▸ **Passage provided**:

Timo Alho and Panu Hämäläinen Nokia Technology Platforms Tampere, Finland {timo.a.alho, panu.hamalainen}@nokia.com Marko Hännikäinen and Timo D. Hämäläinen Tampere University of Technology, Institute of Digital and Computer Systems Tampere, Finland {marko.hannikainen, timo.d.hamalainen}@tut.fi

#### **Abstract**

Weaknesses have recently been found in the widely used cryptographic hash functions SHA-1 and MD5. A potential alternative for these algorithms is the Whirlpool hash function, which has been standardized by ISO/IEC and evaluated in the European research project NESSIE. In this paper we present a Whirlpool hashing hardware core suited for devices in which low cost is desired. The core constitutes of a novel 8-bit architecture that allows compact realizations of the algorithm. In the Xilinx Virtex-II Pro XC2VP40 FPGA, our implementation consumes 376 slices and achieves the throughput of 81.5 Mbit/s. The resource utilization of our design is one fourth of the smallest Whirlpool implementation presented to date.

#### 1 Introduction

Cryptographic hash algorithms belong to the basic primitives that are employed in numerous cryptographic applications [7]. They are widely used e.g. in message authentication, digital signature, and key derivation schemes. A hash algorithm takes in an arbitrary-length data input and compresses it into a fixed-size output value called *hash*. Compared to the hash algorithms of other fields, the required properties for cryptographic hash algorithms are that they are *one-way functions* and *collision resistant* [7].

Traditionally, SHA-1 [11] and MD5 [10] have been the most utilized algorithms. However, researches have recently found weaknesses in both of them [12,13]. This has raised a need for new designs. One of the potential alternatives for replacing the traditional choices is a hash algorithm called Whirlpool [1]. In 2003, it was selected as a part of the New European Schemes for Signatures, Integrity and Encryption (NESSIE) portfolio of cryptographic primitives as result of a research project within the Information Societies Technology (IST) Programme of the European Commission [8]. Furthermore, the ISO/IEC standard 10118-3 [4] on

dedicated hash functions contains the Whirlpool algorithm.

▸ **Challenge 1**: In the passage on the Whirlpool hashing core, how many slices does the implementation consume in the Xilinx Virtex-II Pro XC2VP40 FPGA?

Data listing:

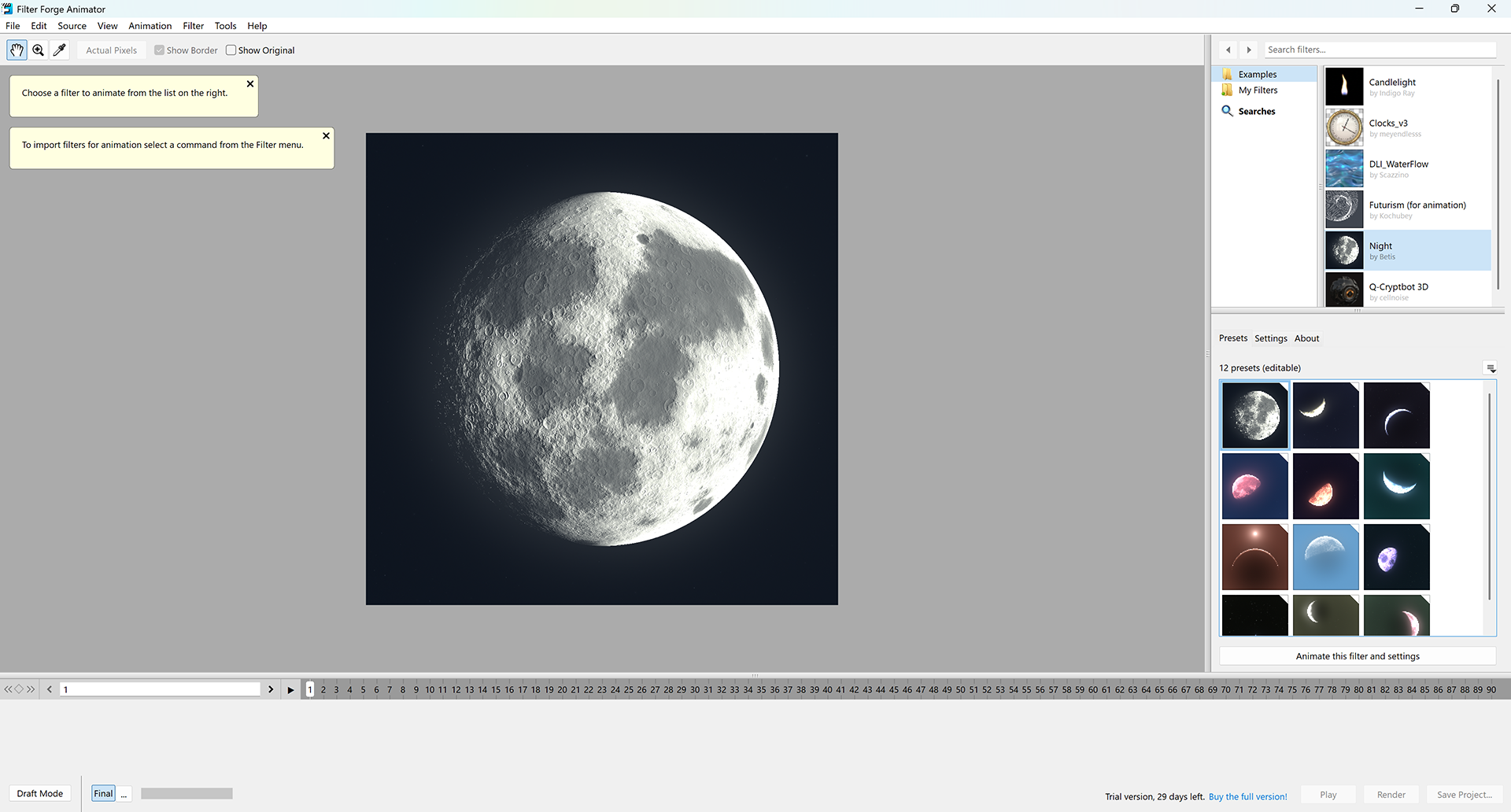Jump to the previous keyframe
Viewport: 1511px width, 812px height.
point(8,689)

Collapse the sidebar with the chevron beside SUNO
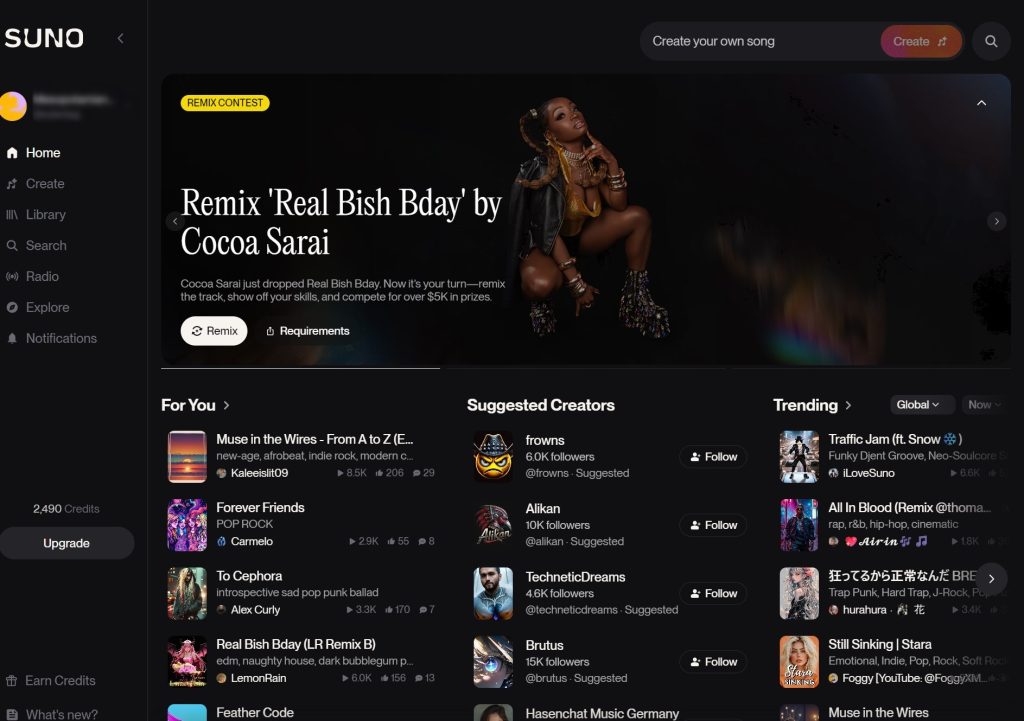tap(120, 39)
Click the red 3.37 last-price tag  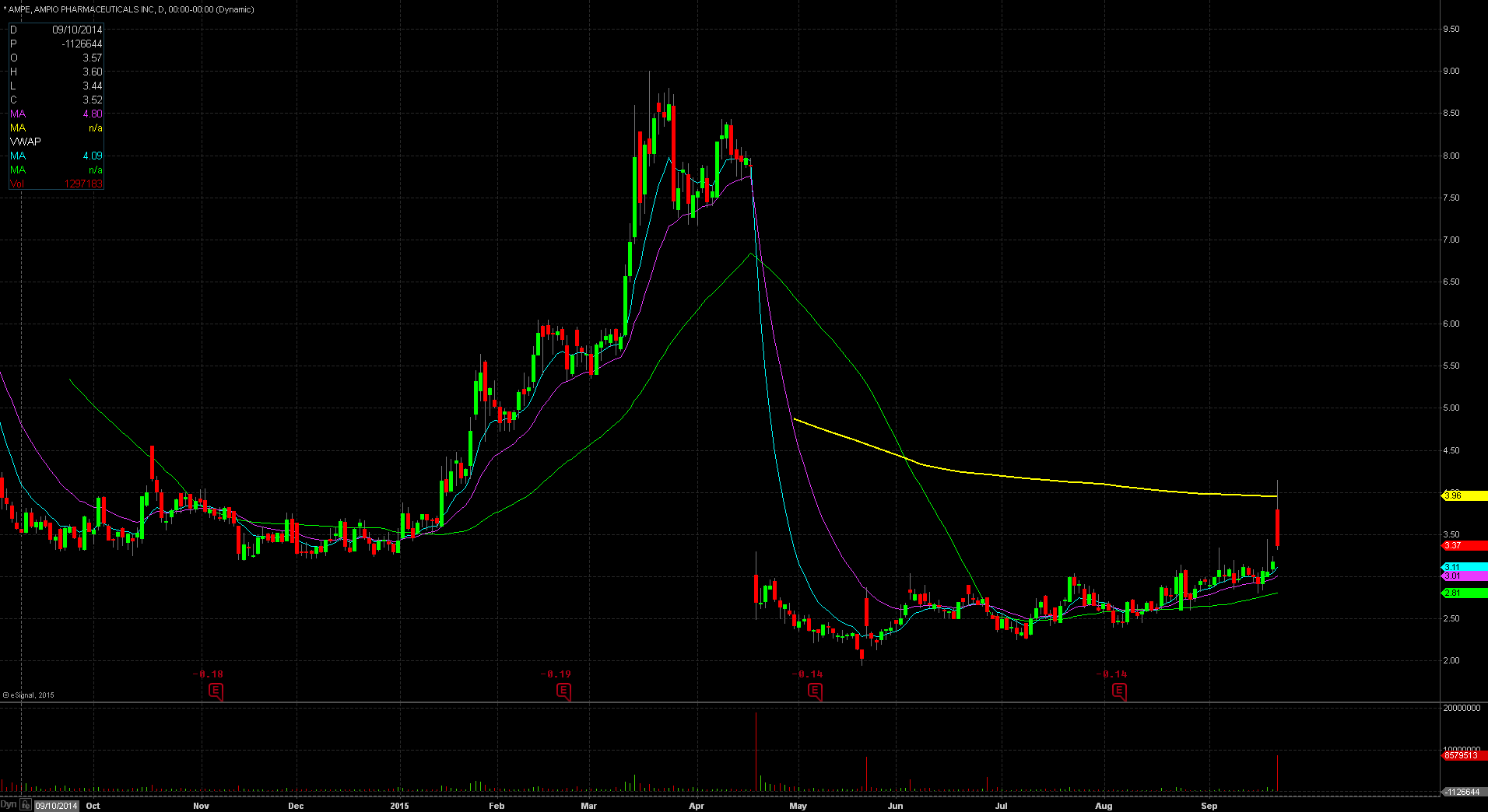tap(1463, 546)
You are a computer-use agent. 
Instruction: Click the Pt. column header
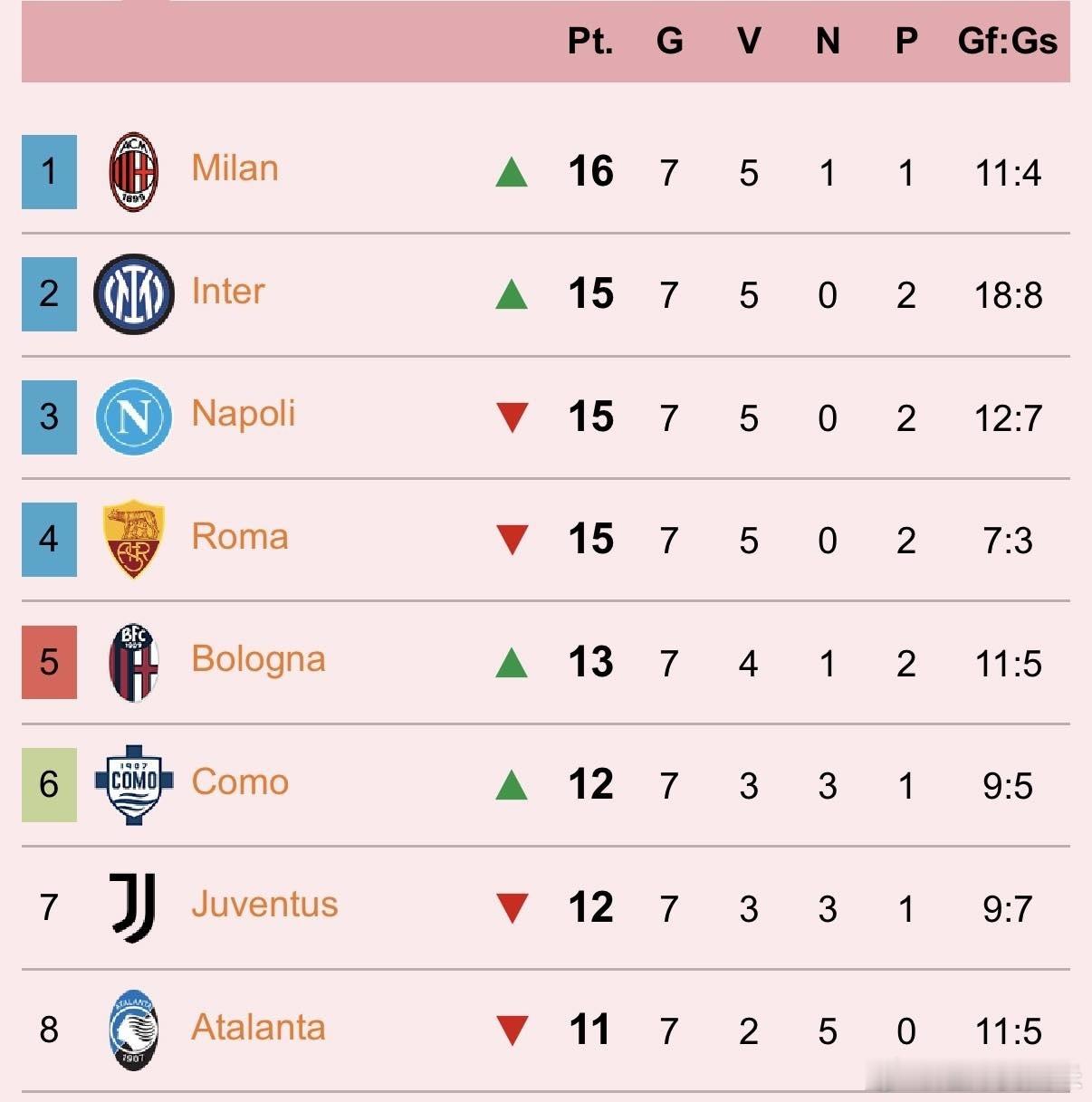pyautogui.click(x=590, y=42)
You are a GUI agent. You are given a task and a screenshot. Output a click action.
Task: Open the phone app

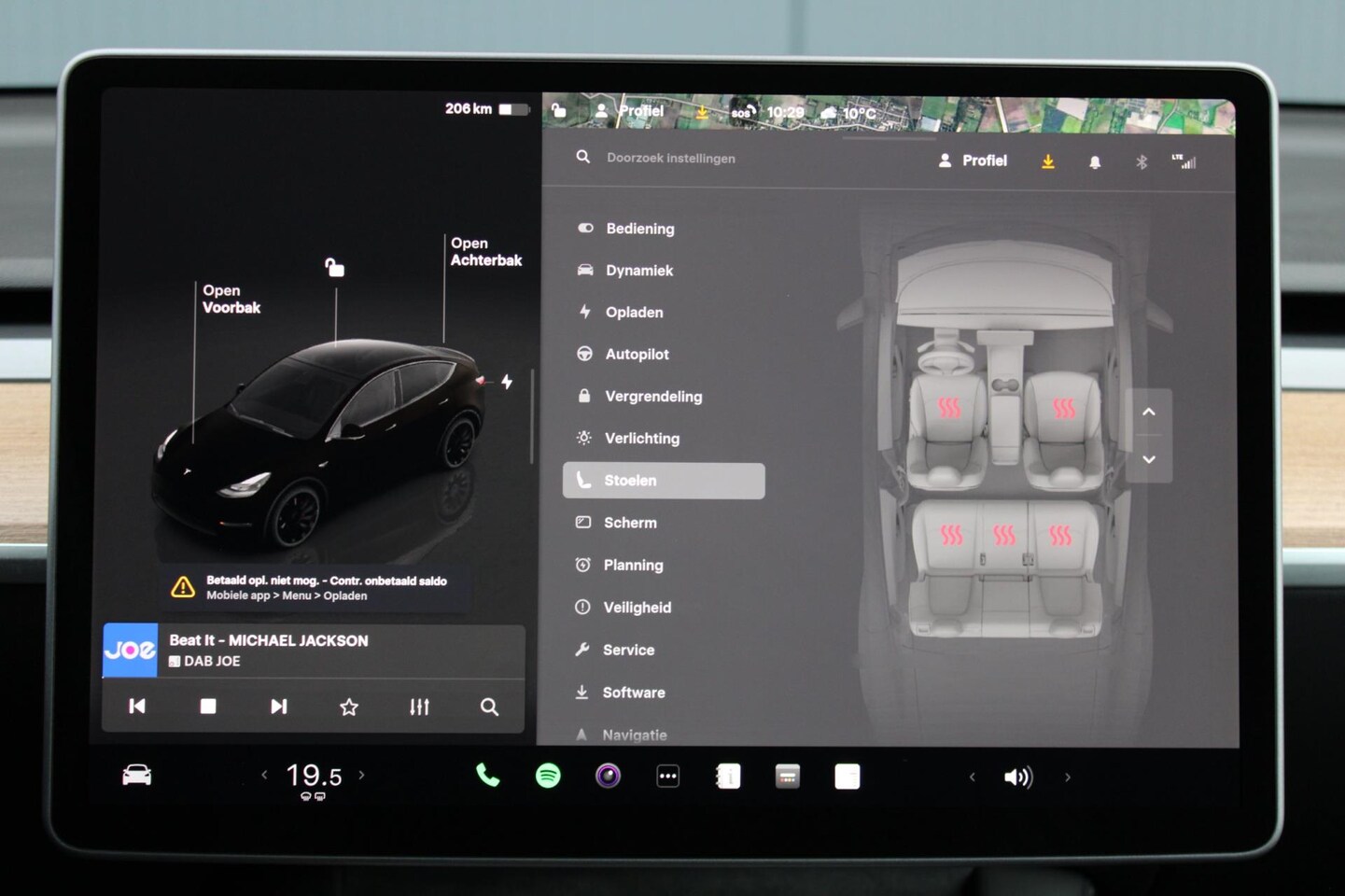click(487, 776)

▸ **Challenge 2**: Give the part of the records that opens with the line containing "You are a GUI" and runs through the end of the records as a JSON list of strings, one string per line. Leave out blank lines and pictures.

▸ **Solution 1**: 376 slices.

▸ **Solution 2**:
[
  "You are a GUI agent. You are given a task and a screenshot. Output a click action.",
  "Task: Open the phone app",
  "click(487, 776)"
]